TASK DESCRIPTION:
Rewrite the lines from the one with "Where should I click to: Click phone" to the one with "tap(784, 236)", changing "phone number" to "telephone number" and leaving everything else the same.

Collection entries
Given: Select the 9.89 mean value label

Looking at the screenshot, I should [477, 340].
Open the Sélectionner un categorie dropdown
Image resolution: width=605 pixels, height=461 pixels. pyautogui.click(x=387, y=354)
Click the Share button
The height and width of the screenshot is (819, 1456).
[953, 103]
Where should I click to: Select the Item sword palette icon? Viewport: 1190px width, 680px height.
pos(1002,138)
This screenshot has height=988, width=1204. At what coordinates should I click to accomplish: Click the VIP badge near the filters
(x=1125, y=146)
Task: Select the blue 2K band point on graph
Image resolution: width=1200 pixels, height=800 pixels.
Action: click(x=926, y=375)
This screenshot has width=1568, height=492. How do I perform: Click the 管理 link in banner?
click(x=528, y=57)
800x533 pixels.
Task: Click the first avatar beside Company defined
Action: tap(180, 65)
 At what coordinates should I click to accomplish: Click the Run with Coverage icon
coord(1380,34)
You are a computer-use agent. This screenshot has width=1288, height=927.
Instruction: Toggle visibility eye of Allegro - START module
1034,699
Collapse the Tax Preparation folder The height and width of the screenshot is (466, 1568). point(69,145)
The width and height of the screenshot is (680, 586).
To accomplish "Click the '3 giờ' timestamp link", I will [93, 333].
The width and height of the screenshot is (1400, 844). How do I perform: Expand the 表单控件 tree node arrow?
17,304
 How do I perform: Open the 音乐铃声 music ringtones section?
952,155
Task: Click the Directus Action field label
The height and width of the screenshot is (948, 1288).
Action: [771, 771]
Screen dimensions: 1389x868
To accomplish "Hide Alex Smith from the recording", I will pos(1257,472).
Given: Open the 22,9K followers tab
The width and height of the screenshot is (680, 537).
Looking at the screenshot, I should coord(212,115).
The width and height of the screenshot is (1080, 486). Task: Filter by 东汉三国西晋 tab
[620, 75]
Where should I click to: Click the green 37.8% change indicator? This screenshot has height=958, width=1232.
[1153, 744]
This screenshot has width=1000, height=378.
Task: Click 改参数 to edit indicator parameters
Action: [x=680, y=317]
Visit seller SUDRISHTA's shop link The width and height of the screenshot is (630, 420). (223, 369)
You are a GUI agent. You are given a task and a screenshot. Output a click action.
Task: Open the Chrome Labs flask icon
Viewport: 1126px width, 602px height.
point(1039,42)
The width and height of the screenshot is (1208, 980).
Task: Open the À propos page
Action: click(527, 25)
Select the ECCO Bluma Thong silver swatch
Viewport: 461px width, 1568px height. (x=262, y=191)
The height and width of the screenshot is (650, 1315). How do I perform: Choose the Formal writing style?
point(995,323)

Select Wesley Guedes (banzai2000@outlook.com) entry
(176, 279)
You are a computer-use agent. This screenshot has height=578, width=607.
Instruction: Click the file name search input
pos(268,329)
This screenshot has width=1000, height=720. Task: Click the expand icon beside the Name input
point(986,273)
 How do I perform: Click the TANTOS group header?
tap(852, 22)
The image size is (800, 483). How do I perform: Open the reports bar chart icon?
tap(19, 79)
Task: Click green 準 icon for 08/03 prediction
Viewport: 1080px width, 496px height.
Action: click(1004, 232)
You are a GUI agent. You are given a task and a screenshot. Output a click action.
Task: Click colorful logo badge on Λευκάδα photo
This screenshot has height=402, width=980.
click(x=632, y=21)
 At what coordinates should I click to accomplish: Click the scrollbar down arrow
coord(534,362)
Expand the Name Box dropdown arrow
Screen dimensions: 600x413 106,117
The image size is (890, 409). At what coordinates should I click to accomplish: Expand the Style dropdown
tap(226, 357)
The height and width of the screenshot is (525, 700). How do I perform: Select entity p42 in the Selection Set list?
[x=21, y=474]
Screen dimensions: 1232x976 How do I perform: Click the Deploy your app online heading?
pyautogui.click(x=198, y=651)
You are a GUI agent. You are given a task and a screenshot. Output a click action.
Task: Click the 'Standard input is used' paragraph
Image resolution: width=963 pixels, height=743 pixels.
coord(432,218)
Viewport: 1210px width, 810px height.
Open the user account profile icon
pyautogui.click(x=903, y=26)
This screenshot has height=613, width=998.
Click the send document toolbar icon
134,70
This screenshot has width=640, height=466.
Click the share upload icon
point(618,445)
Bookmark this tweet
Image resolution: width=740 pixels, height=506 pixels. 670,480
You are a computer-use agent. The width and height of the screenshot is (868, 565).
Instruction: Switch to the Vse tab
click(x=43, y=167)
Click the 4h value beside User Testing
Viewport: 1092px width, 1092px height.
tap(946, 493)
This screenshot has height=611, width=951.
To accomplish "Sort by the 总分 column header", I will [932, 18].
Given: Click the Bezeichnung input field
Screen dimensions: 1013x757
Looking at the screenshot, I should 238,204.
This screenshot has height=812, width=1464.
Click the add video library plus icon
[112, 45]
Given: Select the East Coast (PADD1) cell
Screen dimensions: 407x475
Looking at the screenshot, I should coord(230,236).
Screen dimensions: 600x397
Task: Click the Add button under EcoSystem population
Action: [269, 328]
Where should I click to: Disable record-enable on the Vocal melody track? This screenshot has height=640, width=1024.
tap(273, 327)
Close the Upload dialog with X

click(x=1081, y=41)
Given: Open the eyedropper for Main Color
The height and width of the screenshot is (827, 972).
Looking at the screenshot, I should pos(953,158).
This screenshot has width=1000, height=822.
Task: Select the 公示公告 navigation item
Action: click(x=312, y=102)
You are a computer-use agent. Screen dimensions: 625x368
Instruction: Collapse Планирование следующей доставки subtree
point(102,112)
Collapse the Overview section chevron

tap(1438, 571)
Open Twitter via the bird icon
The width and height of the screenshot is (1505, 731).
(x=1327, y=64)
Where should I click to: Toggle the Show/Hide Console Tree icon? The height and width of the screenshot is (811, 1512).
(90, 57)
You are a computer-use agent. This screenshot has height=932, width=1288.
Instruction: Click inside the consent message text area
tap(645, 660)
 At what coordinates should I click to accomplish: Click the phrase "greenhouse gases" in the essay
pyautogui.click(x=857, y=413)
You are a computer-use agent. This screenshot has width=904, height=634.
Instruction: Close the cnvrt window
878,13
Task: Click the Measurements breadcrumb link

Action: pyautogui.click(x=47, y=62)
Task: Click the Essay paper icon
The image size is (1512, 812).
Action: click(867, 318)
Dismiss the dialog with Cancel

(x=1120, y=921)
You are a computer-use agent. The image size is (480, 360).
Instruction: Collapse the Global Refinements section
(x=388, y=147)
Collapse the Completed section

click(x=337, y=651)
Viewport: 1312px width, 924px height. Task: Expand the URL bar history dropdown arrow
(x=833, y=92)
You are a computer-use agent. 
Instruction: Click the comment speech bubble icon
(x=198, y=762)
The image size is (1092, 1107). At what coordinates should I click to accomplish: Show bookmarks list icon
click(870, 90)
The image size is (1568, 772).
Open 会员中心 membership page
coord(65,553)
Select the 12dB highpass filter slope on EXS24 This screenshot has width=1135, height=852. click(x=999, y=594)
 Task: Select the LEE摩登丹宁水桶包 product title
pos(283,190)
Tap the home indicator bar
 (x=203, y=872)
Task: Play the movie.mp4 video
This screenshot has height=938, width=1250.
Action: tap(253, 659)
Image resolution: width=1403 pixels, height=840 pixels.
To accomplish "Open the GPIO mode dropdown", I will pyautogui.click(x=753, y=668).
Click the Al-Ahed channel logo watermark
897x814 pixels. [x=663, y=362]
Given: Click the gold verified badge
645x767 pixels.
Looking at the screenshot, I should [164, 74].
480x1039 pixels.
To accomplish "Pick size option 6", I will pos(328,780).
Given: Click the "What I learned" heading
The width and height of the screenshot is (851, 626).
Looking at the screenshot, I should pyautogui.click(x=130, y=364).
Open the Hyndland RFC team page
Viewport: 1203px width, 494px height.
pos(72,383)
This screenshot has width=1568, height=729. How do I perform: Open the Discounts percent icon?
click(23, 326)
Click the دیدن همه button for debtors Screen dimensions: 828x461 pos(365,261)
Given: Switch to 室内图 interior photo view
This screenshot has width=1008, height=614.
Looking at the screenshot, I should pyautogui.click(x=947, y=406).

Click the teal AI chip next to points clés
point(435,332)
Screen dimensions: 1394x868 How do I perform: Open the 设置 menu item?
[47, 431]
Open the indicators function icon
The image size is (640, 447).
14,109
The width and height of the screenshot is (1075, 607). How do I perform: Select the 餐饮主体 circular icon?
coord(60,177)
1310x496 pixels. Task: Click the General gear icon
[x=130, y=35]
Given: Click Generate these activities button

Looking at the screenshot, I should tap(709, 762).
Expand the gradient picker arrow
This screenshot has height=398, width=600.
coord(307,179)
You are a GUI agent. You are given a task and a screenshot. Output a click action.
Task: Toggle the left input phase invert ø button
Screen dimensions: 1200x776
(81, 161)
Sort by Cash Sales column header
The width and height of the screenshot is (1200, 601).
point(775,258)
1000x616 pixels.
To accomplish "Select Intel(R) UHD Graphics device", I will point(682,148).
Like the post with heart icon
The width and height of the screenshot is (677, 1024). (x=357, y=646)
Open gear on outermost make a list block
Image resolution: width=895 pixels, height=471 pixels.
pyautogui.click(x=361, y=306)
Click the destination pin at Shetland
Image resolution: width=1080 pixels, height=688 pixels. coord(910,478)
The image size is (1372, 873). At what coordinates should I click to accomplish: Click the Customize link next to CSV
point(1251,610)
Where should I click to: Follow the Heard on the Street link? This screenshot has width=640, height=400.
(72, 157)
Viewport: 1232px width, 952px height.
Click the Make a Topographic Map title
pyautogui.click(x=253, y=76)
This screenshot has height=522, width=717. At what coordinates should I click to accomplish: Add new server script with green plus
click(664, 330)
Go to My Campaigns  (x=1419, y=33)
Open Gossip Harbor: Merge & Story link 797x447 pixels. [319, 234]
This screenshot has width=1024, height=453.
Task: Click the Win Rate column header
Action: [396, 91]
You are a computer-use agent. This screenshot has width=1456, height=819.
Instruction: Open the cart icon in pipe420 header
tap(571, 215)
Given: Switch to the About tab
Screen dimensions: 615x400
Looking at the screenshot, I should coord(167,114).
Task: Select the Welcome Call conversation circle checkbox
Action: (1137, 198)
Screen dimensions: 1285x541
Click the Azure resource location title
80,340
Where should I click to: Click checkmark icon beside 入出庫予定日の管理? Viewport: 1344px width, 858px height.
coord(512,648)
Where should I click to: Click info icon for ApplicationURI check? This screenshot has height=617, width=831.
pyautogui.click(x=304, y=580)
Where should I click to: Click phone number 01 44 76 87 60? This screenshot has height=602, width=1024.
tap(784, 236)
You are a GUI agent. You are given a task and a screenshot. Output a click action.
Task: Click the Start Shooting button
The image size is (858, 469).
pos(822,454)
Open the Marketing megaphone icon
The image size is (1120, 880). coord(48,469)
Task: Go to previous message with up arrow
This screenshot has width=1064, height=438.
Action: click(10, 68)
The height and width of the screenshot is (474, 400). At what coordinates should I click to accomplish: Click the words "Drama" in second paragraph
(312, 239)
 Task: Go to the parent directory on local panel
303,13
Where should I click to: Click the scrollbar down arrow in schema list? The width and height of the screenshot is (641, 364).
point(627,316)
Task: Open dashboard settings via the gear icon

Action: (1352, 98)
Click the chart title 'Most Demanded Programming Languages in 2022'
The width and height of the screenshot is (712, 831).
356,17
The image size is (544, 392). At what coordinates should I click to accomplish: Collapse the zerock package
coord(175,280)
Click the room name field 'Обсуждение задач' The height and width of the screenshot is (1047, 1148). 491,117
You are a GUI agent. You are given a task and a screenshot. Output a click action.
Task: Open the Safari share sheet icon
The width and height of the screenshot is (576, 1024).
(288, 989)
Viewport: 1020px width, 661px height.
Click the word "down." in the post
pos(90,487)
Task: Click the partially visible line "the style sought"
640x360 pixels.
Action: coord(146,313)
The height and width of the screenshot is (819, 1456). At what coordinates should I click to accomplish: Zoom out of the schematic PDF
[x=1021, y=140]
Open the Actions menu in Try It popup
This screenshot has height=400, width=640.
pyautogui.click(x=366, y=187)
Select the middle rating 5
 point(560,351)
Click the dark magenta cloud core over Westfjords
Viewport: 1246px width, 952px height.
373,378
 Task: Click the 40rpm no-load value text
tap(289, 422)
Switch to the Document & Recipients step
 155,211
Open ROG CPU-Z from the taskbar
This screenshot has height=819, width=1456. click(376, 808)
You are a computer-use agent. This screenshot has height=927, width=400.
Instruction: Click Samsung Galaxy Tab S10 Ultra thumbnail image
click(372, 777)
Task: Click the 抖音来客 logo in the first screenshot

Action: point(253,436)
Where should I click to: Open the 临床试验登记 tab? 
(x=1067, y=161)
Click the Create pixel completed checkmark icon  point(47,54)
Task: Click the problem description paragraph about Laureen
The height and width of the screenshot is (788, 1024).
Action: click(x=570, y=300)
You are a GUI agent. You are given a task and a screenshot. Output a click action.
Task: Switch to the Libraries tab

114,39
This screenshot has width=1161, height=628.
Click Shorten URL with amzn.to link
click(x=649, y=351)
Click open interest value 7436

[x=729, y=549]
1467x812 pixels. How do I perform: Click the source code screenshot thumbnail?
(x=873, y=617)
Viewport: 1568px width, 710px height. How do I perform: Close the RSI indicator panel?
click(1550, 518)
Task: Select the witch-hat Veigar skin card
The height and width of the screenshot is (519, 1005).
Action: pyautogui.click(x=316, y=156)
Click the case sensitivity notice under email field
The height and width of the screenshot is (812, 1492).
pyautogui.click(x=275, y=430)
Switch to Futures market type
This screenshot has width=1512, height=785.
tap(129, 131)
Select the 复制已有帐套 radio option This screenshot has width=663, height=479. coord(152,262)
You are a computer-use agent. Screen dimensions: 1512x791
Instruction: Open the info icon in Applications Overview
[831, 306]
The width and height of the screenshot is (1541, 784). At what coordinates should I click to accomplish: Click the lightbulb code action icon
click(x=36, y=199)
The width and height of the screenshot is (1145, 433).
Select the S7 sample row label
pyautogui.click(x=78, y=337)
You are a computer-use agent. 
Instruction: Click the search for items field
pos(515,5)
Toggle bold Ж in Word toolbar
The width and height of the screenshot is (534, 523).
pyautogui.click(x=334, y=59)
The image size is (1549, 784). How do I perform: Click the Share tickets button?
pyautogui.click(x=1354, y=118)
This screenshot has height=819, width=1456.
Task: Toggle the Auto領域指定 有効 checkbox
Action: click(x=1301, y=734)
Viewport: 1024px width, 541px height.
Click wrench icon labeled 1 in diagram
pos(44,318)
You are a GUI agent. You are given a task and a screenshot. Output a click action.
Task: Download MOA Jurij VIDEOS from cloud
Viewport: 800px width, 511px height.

COMPLETED TASK:
Where should I click to: Click telephone number 01 44 76 87 60? This screenshot has height=602, width=1024.
tap(784, 236)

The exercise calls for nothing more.